Analizzando il termine “terzo”, in questo caso, esso si riferisce ad un soggetto totalmente esterno all’organizzazione, e non al “terzo” che “agisce in qualità di rappresentante per eseguire uno o più compiti a nome dell´organizzazione ed obbedendo ad istruzioni da essa ricevute” (in un pratico esempio, potrebbe rientrare in quest’ultima definizione di “terzo”, il dottore commercialista, il consulente del lavoro, etc.). Il secondo principio, a tal riguardo, sostiene che al trasferimento dati, verso questi soggetti, “si applica per contro il principio del trasferimento successivo”, secondo il quale, il consenso non è richiesto quando tali rappresentanti “aderiscono ai principi dell´approdo sicuro, o rientrano nel campo d´applicazione della direttiva o di un´altra forma d´accertamento dell´idoneità, ovvero di stipulare con i terzi un accordo scritto che comporti per essi l´obbligo di offrire almeno lo stesso livello di protezione della riservatezza richiesto dai relativi principi”(ex terzo principio “Safe Harbor”).
In ordine al dovere di assicurare la sicurezza dei dati, il “Safe Harbor”, marca, poi, la necessità che le organizzazioni garantiscano sia la protezione dei dati personali “da perdita ed abusi nonché da accesso, rivelazione, alterazione e distruzione non autorizzati” (ex quarto principio), sia comunque, la possibilità agli individui (diretti interessati) di “accedere alle informazioni personali che li riguardano in possesso di una data organizzazione, ed altresì poterle correggere, emendare o cancellare” (ex sesto principio).

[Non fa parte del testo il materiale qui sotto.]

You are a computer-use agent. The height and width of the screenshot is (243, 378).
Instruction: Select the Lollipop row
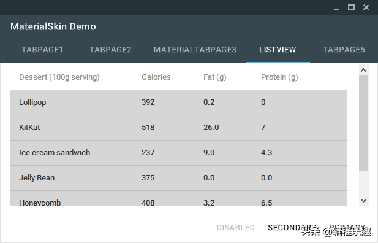178,102
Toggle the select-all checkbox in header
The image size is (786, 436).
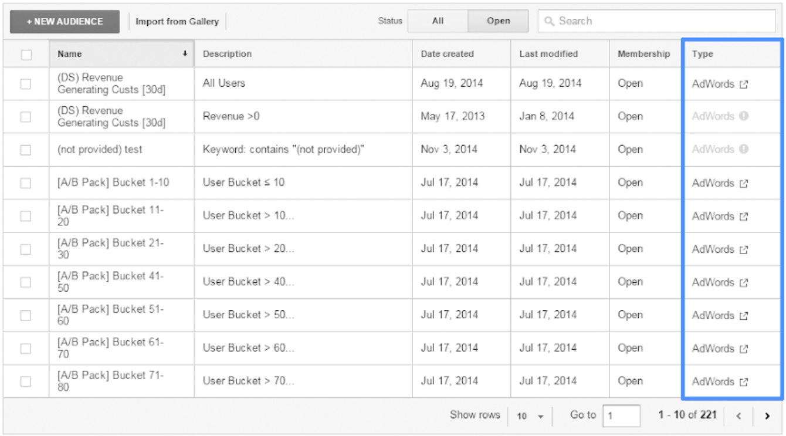[x=26, y=55]
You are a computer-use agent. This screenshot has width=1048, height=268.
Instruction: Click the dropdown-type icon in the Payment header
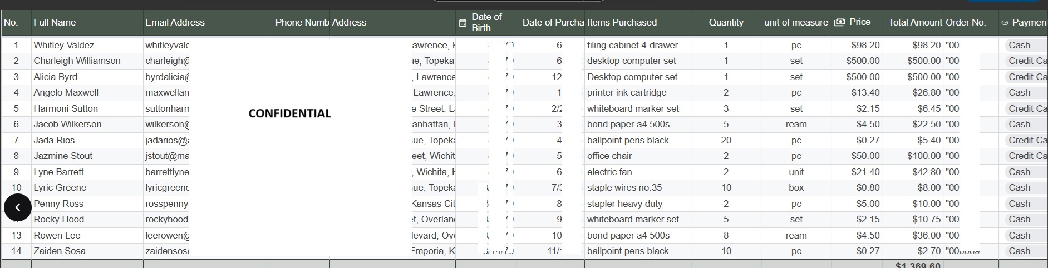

Considerato quanto sopra detto, si può confermare la convergenza dei principi “Safe Harbor” alle disposizioni normative EU in materia di Privacy. L’applicazione del “Safe Harbor” quindi al Cloud Computing renderebbe un po’ più sicura la possibilità di affidare i dati personali e sensibili a soggetti terzi, che, appunto, offrono risorse hardware e software distribuite in remoto e virtualizzate in Rete per la conservazione e la trasmissione dei dati personali e sensibili all’estero, in questo caso verso l’America. Tuttavia bisogna prestare attenzione, perché questo non significa che tutti i problemi relativi alla sicurezza dei dati, nell’ambito del Cloud Computing, siano risolti.
Primo perché le aziende USA non sono affatto considerate per essere campioni della riservatezza e tutela dei dati. Per una società statunitense che cerca di fare affari in Europa il “Safe Harbor” suona come un sogno che diventa realtà, infatti basta trovare un provider “certificato Safe Harbor” negli USA ed il gioco è fatto. Ancora i principi “Safe Harbor” non sono estensibili ad altri Paesi extra Ue. E terzo, l´Autorità Garante tedesca – con una pronuncia del 18 giugno 2010 – si è espressa nel senso di ritenere i principi sanciti dal Safe Harbor non idonei ad offrire adeguate garanzie di protezione dei dati nel contesto dei servizi Cloud. E’ consigliabile quindi, nel caso di utilizzo del Cloud Computing, scegliere server che siano fisicamente siti in territorio europeo ed il problema normativo viene a risolversi completamente.